Soy de los que suman matriculas de coches, disfruta de los cuadrados perfectos o de los múltiplos de once. Cuando veo en la televisión Cifras y Letras, me enrabieta no acertar “el exacto” si es que es posible obtenerlo con las cifras disponibles. Me parecen una herramienta fantástica para aproximarse a la mayoría de los fenómenos físicos, unos amigos para comprender la actividad económica y unos simpáticos diablillos en pasatiempos y juegos de entretenimiento.
Unos sueños
Hasta aquí una definición normal, a unos les gustan más, a otros menos. Unos nos divertimos con una ecuación, otros aborrecen y sufren ante una suma. Hay gente pa´ to´ que decía el torero. Los hay que viven con pocos e incluso sin ningún número, he oído de un pueblo que solo maneja tres cifras: uno, dos y tres, a partir del tres, cualquier cantidad es “muchos”. Con eso viven y, quizás, más felices que otros que manejan raíces cuadradas y proyecciones financieras. Pero los dígitos contienen mas cosas. Os cuento una historia propia:
Mi padre se suscribió a un número de lotería con el que había soñado. El 02.112. Todos los sorteos jugaba unos decimos y disfrutó de la mala suerte habitual que corresponde a los que participan reiteradamente en los juegos de azar. Algunos reintegros, con poca frecuencia una pedrea y, en una ocasión el anterior al segundo premio que recayó sobre el 02.113. Total, “ni comido por servido” a lo largo de los más de treinta años hasta el día de su fallecimiento el dos de Noviembre de 1.992.

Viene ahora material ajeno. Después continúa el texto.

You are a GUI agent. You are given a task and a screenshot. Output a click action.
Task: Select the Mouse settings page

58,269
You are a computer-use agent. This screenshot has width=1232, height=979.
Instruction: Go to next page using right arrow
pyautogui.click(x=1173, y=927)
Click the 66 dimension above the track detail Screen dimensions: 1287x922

Nos reunimos los hermanos para ver lo qué resolvíamos de los deberes y derechos de nuestro señor padre. En uno de esos encuentros, uno planteó la posibilidad de seguir o no participando en el número de nuestro padre que todos conocíamos. “Quien quiera seguir, que lo haga”, les dije, ”a nuestro padre ya le ha tocado el número de su sueño”. Con un papel y un lápiz, les mostré: falleció el 2 (02) de Noviembre (11) de 1992 (2). La fecha de su muerte llevaba implícito el número 02.112 que, toda la vida, pensó que iba a cambiar su existencia. ¡Ya lo creo que se la cambió!

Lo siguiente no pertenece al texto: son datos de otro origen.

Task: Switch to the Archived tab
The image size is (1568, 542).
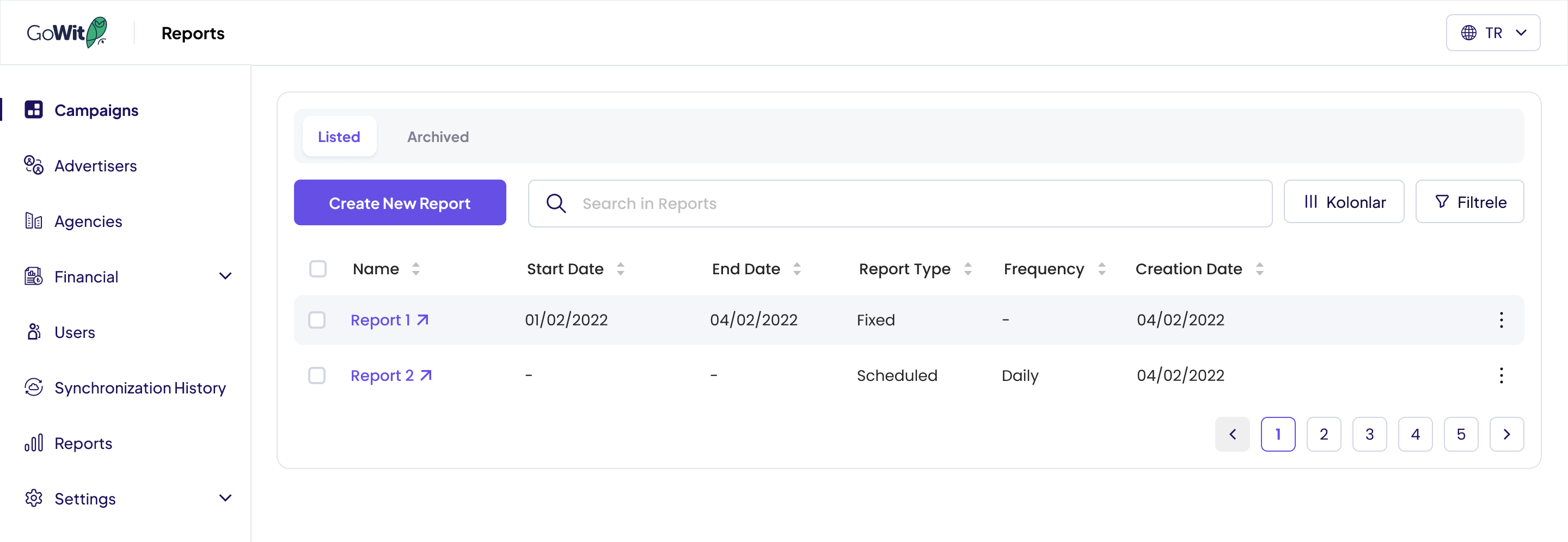Action: (438, 137)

La semana pasada soñé con un número. No os pienso decir cuál. Si os cuento que, con él muy fresco en la memoria, lo encontré entre los que se ofrecían en el kiosco de la ONCE más cercano a mi casa. Eso no podía ser una casualidad. No creo en los hados, ni nada por el estilo pero, no me digáis que no tiene que haber “algo” detrás de estas coincidencias tan absolutamente improbables. Compré diez participaciones, todas las que tenía disponibles, y esperé al sorteo de la noche con la ilusión, casi certeza, de llevar el cuponazo en el bolsillo. Pasaron las horas, entregué una participación a un par de amigos, no hay que ser roñoso en los momentos afortunados, puse la tele y…no me toco nada. No voy a perseguir ese número, quizás la historia se repita y simplemente me haya sido dada una información privilegiada que contiene la fecha en la que falleceré. No os pienso decir cuál, repito. Bueno, digamos que Septiembre estaba ahí.

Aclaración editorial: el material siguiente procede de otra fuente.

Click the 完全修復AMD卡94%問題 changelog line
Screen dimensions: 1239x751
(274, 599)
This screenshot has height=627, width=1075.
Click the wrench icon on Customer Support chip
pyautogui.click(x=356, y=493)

Me gustan los números más allá de sus propiedades aritméticas.
La Foto
Fernández, siempre que puede nos coloca algo de Portugal. Esta vez es uno de los barcos pesqueros que faenan en la ría de Aveiro el “Estrela do Norte”. Hace unos meses os recomendábamos un viaje a Oporto. El Norte de Portugal es mucho mas que Oporto y sus bodegas, Aveiro forma parte de ese “mucho más”. Recomendable junto con Coímbra para un fin de semana largo. ¡Animo, está aquí al lado!